> _Activity_: Every entry below is to be copied exactly, with nothing left out.

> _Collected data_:
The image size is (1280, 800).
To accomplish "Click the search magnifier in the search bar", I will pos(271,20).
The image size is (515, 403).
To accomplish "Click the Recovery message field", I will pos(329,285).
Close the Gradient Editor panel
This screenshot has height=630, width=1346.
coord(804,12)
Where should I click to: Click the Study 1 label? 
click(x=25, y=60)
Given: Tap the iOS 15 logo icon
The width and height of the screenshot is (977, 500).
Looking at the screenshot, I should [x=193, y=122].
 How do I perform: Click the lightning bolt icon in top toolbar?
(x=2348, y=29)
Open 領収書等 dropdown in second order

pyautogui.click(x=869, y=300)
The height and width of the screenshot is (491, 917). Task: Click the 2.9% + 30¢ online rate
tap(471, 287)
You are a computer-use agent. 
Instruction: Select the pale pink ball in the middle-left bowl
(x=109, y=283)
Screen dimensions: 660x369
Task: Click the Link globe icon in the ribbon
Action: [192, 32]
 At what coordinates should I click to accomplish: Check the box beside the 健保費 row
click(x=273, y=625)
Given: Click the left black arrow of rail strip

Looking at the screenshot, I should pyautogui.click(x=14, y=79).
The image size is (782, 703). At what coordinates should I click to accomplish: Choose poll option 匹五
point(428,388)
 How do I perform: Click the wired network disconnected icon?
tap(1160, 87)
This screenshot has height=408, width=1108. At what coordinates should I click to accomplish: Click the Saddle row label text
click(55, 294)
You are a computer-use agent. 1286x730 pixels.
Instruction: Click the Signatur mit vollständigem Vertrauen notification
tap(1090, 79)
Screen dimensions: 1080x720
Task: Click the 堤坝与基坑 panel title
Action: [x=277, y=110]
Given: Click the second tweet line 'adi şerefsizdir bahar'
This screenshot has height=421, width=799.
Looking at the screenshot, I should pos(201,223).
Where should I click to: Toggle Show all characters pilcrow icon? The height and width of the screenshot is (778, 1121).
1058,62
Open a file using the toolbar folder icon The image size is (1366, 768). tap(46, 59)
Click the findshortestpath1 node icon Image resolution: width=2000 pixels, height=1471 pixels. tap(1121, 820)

> _Solution to this task_:
The image size is (1280, 800).
To accomplish "Click the search magnifier in the search bar", I will pos(271,20).
The image size is (515, 403).
To accomplish "Click the Recovery message field", I will pos(329,285).
Close the Gradient Editor panel
This screenshot has height=630, width=1346.
coord(804,12)
Where should I click to: Click the Study 1 label? 
click(x=25, y=60)
Given: Tap the iOS 15 logo icon
The width and height of the screenshot is (977, 500).
Looking at the screenshot, I should [x=193, y=122].
 How do I perform: Click the lightning bolt icon in top toolbar?
(x=2348, y=29)
Open 領収書等 dropdown in second order

pyautogui.click(x=869, y=300)
The height and width of the screenshot is (491, 917). Task: Click the 2.9% + 30¢ online rate
tap(471, 287)
You are a computer-use agent. 
Instruction: Select the pale pink ball in the middle-left bowl
(x=109, y=283)
Screen dimensions: 660x369
Task: Click the Link globe icon in the ribbon
Action: [192, 32]
 At what coordinates should I click to accomplish: Check the box beside the 健保費 row
click(x=273, y=625)
Given: Click the left black arrow of rail strip

Looking at the screenshot, I should pyautogui.click(x=14, y=79).
The image size is (782, 703). At what coordinates should I click to accomplish: Choose poll option 匹五
point(428,388)
 How do I perform: Click the wired network disconnected icon?
tap(1160, 87)
This screenshot has height=408, width=1108. At what coordinates should I click to accomplish: Click the Saddle row label text
click(55, 294)
You are a computer-use agent. 1286x730 pixels.
Instruction: Click the Signatur mit vollständigem Vertrauen notification
tap(1090, 79)
Screen dimensions: 1080x720
Task: Click the 堤坝与基坑 panel title
Action: [x=277, y=110]
Given: Click the second tweet line 'adi şerefsizdir bahar'
This screenshot has height=421, width=799.
Looking at the screenshot, I should pos(201,223).
Where should I click to: Toggle Show all characters pilcrow icon? The height and width of the screenshot is (778, 1121).
1058,62
Open a file using the toolbar folder icon The image size is (1366, 768). tap(46, 59)
Click the findshortestpath1 node icon Image resolution: width=2000 pixels, height=1471 pixels. tap(1121, 820)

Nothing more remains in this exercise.